In the case of COSAWU vs Zikhethele Trade (Pty) Ltd (2005, 14 LC 11.3.2 ) as reported in Contemporary Labour Law 14 No. 12) the Labour Court took the prior outsourcing decisions one step further in finding that the takeover of a contract by one contractor from another constituted the takeover of a going concern.
That decision means that:
- if contractor A loses the contract, which is then outsourced to B (the new contractor) then B is required to take over all the employees of A who were employed on the contract!
- If, in the process of the takeover, the employees of contractor A are dismissed to make way for B’s employees, this would be an automatically unfair dismissal in terms of section 187(1)(g) of the LRA! On the other hand, if B retrenches its own employees to make way for the employees being transferred by A this could also be an automatically unfair dismissal because these dismissals took place for reasons related to the takeover of a going concern.
- For a contracting business to win a contract may no longer be a victory because this double-edged sword could destroy the contracting business.

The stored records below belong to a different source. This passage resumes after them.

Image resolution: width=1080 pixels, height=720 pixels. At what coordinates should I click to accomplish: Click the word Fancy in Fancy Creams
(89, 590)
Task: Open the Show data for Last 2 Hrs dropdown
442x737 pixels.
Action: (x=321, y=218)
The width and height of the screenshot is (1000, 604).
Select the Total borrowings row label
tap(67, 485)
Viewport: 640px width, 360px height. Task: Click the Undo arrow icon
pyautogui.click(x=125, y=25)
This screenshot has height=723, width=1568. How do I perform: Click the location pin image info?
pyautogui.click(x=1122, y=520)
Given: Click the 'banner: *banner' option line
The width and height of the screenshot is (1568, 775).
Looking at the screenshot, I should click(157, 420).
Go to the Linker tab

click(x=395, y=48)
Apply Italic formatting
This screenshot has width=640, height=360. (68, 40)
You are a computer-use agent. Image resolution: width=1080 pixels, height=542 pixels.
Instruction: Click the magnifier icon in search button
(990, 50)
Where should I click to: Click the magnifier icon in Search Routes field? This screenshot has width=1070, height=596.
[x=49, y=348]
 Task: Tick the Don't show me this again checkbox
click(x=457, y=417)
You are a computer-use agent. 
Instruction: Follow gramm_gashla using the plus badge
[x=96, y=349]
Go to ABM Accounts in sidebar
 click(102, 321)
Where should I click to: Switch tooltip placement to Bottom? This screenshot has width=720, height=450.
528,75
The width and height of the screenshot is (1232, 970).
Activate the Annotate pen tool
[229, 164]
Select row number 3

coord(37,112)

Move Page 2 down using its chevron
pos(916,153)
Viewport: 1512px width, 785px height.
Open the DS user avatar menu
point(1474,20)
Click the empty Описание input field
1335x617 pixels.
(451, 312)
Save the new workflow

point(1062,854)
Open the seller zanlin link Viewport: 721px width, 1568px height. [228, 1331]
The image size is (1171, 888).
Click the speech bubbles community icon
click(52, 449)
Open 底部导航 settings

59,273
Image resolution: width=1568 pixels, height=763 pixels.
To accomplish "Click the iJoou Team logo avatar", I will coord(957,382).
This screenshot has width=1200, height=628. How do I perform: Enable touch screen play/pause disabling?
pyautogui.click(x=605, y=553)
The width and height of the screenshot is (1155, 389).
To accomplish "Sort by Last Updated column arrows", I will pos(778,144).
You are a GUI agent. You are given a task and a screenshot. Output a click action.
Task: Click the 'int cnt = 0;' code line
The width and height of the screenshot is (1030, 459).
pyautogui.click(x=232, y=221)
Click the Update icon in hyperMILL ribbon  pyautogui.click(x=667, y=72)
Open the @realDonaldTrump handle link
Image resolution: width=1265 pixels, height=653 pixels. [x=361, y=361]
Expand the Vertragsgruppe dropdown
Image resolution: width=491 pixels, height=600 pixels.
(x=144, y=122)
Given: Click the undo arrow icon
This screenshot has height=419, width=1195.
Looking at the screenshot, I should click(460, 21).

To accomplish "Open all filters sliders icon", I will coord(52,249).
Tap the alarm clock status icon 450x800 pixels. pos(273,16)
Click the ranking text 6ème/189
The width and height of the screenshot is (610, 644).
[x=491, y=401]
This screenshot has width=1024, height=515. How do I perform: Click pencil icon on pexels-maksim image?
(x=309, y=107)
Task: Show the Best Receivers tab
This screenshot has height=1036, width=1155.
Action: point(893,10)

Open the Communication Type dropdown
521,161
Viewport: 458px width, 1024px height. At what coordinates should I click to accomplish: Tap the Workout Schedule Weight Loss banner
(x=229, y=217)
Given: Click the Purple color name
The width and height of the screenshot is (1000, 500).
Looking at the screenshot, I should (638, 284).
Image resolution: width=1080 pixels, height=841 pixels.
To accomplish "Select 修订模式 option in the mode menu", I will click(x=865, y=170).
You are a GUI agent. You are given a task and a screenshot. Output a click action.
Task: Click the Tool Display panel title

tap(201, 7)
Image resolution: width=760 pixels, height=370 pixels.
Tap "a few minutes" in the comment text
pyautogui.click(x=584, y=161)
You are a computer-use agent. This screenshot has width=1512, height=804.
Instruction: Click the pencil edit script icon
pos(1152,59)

The Zikhethele decision and those handed down by the Labour Appeal Court and Constitutional Court, were hailed as resounding victories for trade unions trying to preserve the jobs of their members involved in outsourcing arrangements. At the same time these three decisions constitute a massive blow for contractors and for businesses wishing to outsource certain functions.
However, in Aviation Union of South Africa & others vs SAA (Pty) Ltd & others (2008, 1 BLLR 20) SAA had earlier outsourced its support services department to a contractor named LGM and transferred the 62 affected employees to LGM. Then SAA cancelled its contract with LGM and put out a tender for a new contractor to take over. The employees’ trade union applied to the Labour Court under section 197 of the LRA to force SAA to either take over LGM’s employees or to require any new contractor to take them over. The Court refused to do so, saying that section 197 did not apply to “second generation” takeovers because section 197(1)(b) uses the word “by” and not “from”. However, the Constitutional Court overturned this decision.
Due to the uncertainty and complexities involved contractors and other employers should not enter into outsourcing agreements before consulting a reputable labour law expert to establish whether winning a new contract will mean a victory or a disaster.